INSTRUCTION =
Answer these questions about the military processor text below.
(a) What package does Aeroflex use for the ACT-5271SC?
(b) What price range is given for the devices?
(c) How many RAD 6000s does each Globalstar spacecraft use, and for what?

TEXT SHOWN =
########################################

The company is currently making the transition from the R4400 MIPS chip to the 5271 and has begun shipping the latter part. Aeroflex designers buy the chips from Quantum Effect Devices, a fabless semiconductor house in Sunnyvale, Calif. Aeroflex then packages the new MCM - designated the ACT-5271SC 64-bit superscalar with 2 megabits of embedded secondary cache - in a 280-lead ceramic flat pack. The R4400-based MCM - which was also used in the U.S. Navy Ticonderoga-class (CG-47) Aegis cruiser, the upgrade to the Patriot missile, AWACS, and the AYK-14 - had one megabyte of embedded secondary cache.
"The beauty of the MIPS architecture is that you can stay with the same pipeline structure," Walter comments. Moreover, designers can use the same software, and the devices comply with the MIL-STD 883 ruggedization and traceability guidelines. Despite the improved performance, however, the prices do not change. These are market-driven, he notes, and run between $5,000 and $10,000. Aeroflex officials now are beginning to extend this concept to other avionics applications, including those with a different form factor, such as missiles and cockpit graphics.
There are more than a dozen other suppliers of MIPS devices, including Integrated Devices Technology in San Jose, Calif., Performance Semiconductor Corp. in Sunnyvale, Calif., and such overseas licensees as NEC and Toshiba. Another licensee, LSI Logic of Milpitas, Calif., continues to supply complex application-specific integrated circuits for embedded processors, but is phasing out its military business, says MaryBeth Rottermund, LSI's marketing director.
Lockheed Martin's Space Electronics and Communications operation in Manassas, Va., meanwhile, is building on the microprocessor line that the company inherited with its acquisition of the IBM Federal Systems Division. The Manassas facility was one of the original participants in the Very High Speed Integrated Circuit (VHSIC) program sponsored by the Defense Advanced Research Projects Agency (DARPA), and that technology fed into a family of 16- and 31-bit computers.
The family began with a 16-bit MIL-STD 1750 version, reports Victor Scuderi, business area manager for space processors. In 1992 Lockheed Martin designers began using a 32-bit RISC architecture of commercial design in its RAD 6000. These can be mixed and matched, as they are in the Loral Globalstar telecommunications satellite program, in which each spacecraft uses two 1750 units for command and control and two RAD 6000s for the Global Positioning System (GPS) receiver.

########################################

SOURCE DATA =
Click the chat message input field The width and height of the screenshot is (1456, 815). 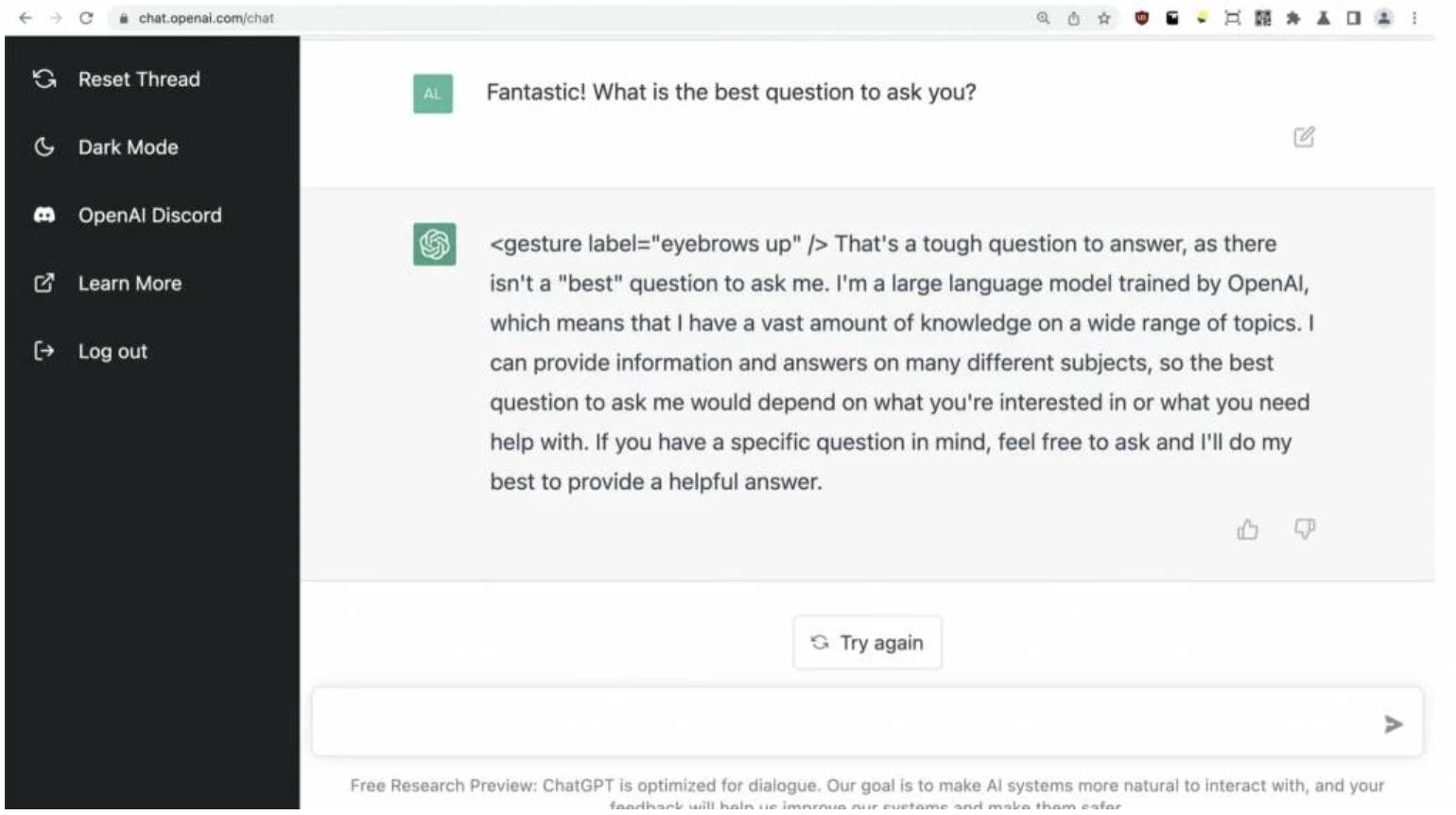pyautogui.click(x=841, y=723)
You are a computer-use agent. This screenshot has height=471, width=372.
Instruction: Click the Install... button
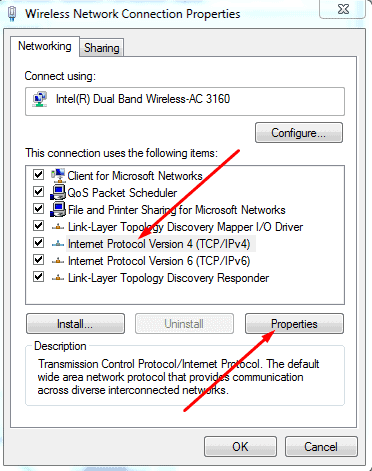click(x=75, y=324)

########################################

FINAL ANSWER =
(a) A 280-lead ceramic flat pack.
(b) Between $5,000 and $10,000.
(c) Two, for the Global Positioning System (GPS) receiver.